## Your objective:
Among the lines below, copy exactly those from the one with "Technical documentation (627, 1226)" through the one with "Privacy Policy (492, 2486)", counting both ends.

START Dataset content

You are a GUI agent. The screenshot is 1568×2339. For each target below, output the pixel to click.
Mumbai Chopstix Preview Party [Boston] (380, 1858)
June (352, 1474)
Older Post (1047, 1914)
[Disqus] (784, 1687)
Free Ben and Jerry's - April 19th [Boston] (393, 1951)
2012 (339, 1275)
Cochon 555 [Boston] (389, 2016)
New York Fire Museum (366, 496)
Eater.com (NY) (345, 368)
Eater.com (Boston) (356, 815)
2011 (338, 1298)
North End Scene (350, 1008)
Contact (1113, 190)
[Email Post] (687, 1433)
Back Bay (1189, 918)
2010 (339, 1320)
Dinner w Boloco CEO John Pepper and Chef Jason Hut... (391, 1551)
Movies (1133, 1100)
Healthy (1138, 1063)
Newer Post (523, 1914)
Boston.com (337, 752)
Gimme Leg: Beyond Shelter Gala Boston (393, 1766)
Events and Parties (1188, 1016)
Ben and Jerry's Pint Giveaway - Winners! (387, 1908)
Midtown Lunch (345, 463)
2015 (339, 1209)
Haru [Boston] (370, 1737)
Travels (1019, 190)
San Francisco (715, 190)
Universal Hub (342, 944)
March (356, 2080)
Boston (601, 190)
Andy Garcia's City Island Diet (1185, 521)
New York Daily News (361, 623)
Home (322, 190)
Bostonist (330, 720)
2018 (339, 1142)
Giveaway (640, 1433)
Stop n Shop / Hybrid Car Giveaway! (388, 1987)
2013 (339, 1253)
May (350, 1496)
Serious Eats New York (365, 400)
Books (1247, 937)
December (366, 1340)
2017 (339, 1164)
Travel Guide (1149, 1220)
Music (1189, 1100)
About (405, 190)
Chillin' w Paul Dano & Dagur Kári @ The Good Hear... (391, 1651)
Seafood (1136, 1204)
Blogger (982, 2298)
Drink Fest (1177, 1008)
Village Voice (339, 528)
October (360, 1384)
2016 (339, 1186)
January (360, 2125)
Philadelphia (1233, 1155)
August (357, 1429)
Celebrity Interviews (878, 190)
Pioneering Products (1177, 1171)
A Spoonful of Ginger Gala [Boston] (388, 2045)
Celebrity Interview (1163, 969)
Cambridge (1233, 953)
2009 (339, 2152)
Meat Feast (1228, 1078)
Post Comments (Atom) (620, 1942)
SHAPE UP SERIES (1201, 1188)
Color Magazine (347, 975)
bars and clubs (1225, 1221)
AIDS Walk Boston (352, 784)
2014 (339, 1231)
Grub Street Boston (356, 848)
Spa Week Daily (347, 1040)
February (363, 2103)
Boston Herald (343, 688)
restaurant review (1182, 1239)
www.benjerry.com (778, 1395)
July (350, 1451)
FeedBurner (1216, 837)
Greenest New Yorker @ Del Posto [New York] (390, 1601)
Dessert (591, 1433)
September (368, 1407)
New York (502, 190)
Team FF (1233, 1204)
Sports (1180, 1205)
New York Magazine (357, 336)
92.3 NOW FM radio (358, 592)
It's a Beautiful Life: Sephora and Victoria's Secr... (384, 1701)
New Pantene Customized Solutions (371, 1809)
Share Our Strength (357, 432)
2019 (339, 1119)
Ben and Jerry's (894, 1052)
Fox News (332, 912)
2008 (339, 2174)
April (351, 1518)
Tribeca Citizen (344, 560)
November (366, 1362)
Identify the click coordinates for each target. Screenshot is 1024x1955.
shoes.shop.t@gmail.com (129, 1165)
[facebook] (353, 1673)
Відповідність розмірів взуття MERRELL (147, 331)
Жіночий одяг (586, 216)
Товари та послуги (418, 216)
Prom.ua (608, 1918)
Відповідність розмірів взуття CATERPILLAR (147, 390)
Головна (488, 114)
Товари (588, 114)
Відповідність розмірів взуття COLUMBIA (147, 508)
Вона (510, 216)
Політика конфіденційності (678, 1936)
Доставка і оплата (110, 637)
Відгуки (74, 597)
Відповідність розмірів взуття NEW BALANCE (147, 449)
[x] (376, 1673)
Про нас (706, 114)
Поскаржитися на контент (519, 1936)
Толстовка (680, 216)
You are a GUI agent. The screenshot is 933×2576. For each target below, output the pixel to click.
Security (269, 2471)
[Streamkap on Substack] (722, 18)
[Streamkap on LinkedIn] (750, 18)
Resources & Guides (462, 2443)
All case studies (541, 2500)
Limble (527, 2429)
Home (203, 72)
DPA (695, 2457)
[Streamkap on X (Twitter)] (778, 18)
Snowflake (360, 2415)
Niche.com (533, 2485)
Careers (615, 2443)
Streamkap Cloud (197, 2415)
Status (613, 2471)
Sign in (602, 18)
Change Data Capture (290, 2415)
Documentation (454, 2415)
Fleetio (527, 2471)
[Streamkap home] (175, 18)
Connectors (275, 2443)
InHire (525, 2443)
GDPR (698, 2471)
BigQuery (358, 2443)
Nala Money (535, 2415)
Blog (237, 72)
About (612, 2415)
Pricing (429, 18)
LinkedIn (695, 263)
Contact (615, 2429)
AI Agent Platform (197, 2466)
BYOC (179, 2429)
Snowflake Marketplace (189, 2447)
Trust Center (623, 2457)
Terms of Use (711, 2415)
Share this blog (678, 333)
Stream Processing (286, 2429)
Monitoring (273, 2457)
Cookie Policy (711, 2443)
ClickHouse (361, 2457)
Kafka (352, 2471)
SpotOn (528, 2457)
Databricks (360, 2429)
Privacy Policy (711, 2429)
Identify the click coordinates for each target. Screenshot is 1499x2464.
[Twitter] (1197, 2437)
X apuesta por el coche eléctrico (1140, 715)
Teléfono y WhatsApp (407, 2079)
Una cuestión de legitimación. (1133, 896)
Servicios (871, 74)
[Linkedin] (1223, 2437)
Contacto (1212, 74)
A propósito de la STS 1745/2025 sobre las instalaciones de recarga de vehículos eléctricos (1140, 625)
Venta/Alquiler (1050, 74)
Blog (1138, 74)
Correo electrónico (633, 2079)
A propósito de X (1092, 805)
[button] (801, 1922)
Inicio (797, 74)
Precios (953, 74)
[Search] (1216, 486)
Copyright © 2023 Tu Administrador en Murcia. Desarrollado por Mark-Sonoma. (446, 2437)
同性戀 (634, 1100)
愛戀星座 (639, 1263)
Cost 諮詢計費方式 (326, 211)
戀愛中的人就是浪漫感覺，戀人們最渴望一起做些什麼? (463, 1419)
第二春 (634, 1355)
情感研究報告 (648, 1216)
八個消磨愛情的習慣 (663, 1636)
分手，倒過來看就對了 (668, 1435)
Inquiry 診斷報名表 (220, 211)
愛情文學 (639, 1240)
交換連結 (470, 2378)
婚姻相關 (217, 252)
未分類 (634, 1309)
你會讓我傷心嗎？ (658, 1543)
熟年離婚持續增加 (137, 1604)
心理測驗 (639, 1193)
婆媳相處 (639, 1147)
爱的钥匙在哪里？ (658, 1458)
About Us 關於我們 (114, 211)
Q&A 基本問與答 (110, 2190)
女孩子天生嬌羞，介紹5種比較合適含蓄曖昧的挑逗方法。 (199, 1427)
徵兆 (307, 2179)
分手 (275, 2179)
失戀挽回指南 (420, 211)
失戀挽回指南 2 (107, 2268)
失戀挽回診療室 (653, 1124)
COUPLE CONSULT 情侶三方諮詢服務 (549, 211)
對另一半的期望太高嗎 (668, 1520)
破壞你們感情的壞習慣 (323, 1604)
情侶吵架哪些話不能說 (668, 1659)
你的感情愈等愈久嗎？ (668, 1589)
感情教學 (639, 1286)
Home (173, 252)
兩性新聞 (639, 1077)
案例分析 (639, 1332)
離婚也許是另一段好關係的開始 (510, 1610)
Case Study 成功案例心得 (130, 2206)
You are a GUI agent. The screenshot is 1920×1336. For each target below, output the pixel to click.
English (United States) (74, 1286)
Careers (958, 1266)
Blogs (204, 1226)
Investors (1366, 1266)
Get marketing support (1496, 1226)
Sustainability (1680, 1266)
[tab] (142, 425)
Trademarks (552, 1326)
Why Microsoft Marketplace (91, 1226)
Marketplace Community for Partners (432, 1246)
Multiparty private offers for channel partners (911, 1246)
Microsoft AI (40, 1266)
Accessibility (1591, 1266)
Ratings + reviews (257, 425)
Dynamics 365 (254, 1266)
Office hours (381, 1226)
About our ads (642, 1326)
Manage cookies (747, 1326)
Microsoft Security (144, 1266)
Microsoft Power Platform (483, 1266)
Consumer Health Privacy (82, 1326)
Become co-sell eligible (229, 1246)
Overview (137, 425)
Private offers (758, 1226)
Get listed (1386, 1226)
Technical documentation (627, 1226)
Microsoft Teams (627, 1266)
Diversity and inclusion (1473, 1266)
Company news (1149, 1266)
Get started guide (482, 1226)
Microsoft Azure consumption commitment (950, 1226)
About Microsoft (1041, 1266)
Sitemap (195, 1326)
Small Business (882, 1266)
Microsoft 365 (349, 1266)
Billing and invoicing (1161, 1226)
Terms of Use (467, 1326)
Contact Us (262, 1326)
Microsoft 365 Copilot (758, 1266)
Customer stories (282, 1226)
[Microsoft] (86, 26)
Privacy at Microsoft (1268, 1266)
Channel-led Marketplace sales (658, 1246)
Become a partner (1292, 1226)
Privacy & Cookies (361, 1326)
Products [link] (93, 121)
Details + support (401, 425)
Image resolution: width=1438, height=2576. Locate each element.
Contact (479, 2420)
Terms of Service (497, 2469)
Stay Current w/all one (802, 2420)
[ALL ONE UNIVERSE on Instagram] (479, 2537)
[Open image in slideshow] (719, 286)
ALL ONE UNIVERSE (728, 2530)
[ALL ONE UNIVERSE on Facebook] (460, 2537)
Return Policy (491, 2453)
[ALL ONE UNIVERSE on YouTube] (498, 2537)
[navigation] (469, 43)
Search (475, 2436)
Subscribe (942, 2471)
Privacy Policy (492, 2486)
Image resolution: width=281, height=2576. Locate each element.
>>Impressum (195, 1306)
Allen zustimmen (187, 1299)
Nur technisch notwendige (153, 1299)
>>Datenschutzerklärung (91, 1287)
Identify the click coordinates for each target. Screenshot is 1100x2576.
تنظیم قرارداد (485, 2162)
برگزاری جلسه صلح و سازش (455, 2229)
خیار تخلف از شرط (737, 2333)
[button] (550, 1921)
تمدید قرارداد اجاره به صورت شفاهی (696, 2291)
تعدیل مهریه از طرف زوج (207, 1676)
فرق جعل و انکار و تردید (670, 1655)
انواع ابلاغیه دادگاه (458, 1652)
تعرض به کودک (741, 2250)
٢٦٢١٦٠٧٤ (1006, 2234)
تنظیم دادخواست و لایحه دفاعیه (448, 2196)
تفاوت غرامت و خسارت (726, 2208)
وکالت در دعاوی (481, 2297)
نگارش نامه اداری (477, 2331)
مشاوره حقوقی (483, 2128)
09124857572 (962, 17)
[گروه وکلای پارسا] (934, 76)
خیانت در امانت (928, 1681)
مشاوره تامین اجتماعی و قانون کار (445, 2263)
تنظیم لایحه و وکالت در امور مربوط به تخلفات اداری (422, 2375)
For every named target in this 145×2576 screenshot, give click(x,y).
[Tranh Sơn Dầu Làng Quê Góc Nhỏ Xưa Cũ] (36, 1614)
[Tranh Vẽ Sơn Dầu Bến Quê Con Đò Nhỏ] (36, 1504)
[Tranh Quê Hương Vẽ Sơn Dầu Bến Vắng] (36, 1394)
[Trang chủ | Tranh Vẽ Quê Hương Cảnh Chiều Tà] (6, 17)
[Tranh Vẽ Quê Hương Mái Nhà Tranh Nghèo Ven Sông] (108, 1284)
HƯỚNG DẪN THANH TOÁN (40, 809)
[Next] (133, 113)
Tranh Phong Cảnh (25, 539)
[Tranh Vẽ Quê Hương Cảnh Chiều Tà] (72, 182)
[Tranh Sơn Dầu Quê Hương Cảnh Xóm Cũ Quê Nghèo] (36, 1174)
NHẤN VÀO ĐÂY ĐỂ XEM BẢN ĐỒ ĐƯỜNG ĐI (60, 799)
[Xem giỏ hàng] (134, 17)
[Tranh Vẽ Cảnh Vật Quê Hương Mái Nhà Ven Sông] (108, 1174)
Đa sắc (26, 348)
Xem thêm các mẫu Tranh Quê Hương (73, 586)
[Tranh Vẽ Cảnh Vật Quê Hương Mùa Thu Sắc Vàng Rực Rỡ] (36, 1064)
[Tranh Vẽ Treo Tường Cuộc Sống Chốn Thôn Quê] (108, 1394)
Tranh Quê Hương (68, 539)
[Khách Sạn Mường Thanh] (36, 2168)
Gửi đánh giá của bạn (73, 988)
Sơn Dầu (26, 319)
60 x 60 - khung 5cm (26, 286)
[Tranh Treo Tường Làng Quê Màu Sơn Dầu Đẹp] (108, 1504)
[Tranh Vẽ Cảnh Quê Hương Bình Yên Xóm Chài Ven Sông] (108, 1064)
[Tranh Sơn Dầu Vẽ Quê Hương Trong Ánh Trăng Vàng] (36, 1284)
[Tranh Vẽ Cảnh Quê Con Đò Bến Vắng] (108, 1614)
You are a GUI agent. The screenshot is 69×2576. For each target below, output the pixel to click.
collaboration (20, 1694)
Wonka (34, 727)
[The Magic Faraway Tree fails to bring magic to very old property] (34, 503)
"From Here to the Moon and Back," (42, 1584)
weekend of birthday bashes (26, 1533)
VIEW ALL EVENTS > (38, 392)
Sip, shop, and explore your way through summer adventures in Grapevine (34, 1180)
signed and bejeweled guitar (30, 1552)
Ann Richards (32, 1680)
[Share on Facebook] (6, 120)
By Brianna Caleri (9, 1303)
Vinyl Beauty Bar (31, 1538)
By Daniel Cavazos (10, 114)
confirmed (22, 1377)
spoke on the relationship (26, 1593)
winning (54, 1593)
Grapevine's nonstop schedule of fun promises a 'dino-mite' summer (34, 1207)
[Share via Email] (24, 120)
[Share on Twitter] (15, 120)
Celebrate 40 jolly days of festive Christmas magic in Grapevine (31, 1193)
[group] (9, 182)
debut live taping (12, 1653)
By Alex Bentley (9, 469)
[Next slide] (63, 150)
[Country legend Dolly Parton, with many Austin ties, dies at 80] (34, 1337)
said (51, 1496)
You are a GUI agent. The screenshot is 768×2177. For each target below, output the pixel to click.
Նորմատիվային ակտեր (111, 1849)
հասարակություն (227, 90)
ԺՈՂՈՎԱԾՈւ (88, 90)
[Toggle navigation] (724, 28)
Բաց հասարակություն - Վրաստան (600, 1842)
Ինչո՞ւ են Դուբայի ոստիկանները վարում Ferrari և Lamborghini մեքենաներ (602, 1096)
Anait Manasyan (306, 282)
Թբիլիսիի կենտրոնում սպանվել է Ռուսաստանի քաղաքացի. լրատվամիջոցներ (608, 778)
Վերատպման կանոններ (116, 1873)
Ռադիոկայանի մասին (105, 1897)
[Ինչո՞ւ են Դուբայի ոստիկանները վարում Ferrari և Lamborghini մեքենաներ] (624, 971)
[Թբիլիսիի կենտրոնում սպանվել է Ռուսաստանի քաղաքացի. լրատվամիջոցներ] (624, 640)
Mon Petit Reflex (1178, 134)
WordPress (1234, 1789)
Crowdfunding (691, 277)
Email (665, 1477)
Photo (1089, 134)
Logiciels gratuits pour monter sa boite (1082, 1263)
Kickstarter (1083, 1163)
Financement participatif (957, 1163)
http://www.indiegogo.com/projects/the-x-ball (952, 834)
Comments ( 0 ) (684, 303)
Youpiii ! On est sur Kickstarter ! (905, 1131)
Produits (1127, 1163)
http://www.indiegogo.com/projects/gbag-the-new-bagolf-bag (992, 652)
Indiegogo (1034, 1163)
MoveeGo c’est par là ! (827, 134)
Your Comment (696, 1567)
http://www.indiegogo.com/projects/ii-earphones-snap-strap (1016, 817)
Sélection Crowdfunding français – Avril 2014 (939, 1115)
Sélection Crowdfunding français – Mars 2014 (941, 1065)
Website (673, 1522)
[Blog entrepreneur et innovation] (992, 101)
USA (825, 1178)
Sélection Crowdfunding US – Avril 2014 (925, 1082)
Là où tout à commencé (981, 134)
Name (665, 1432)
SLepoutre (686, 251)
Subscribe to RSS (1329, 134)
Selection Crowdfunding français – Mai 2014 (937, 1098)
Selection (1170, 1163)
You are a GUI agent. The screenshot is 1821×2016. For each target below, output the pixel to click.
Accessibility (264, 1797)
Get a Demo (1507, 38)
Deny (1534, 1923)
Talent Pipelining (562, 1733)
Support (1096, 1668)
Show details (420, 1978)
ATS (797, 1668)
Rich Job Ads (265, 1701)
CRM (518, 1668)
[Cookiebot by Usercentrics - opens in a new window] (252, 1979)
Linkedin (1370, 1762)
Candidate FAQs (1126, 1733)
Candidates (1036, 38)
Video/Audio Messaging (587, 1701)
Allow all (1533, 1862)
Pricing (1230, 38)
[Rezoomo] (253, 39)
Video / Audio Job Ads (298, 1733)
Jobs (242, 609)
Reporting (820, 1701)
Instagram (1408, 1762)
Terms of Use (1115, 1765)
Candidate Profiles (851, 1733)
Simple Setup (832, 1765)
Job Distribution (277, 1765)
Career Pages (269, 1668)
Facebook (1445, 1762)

END Dataset content

## Solution to this exercise:
Technical documentation (627, 1226)
Microsoft Teams (627, 1266)
Diversity and inclusion (1473, 1266)
Company news (1149, 1266)
Get started guide (482, 1226)
Microsoft Azure consumption commitment (950, 1226)
About Microsoft (1041, 1266)
Sitemap (195, 1326)
Small Business (882, 1266)
Microsoft 365 (349, 1266)
Billing and invoicing (1161, 1226)
Terms of Use (467, 1326)
Contact Us (262, 1326)
Microsoft 365 Copilot (758, 1266)
Customer stories (282, 1226)
[Microsoft] (86, 26)
Privacy at Microsoft (1268, 1266)
Channel-led Marketplace sales (658, 1246)
Become a partner (1292, 1226)
Privacy & Cookies (361, 1326)
Products [link] (93, 121)
Details + support (401, 425)
Image resolution: width=1438, height=2576. Locate each element.
Contact (479, 2420)
Terms of Service (497, 2469)
Stay Current w/all one (802, 2420)
[ALL ONE UNIVERSE on Instagram] (479, 2537)
[Open image in slideshow] (719, 286)
ALL ONE UNIVERSE (728, 2530)
[ALL ONE UNIVERSE on Facebook] (460, 2537)
Return Policy (491, 2453)
[ALL ONE UNIVERSE on YouTube] (498, 2537)
[navigation] (469, 43)
Search (475, 2436)
Subscribe (942, 2471)
Privacy Policy (492, 2486)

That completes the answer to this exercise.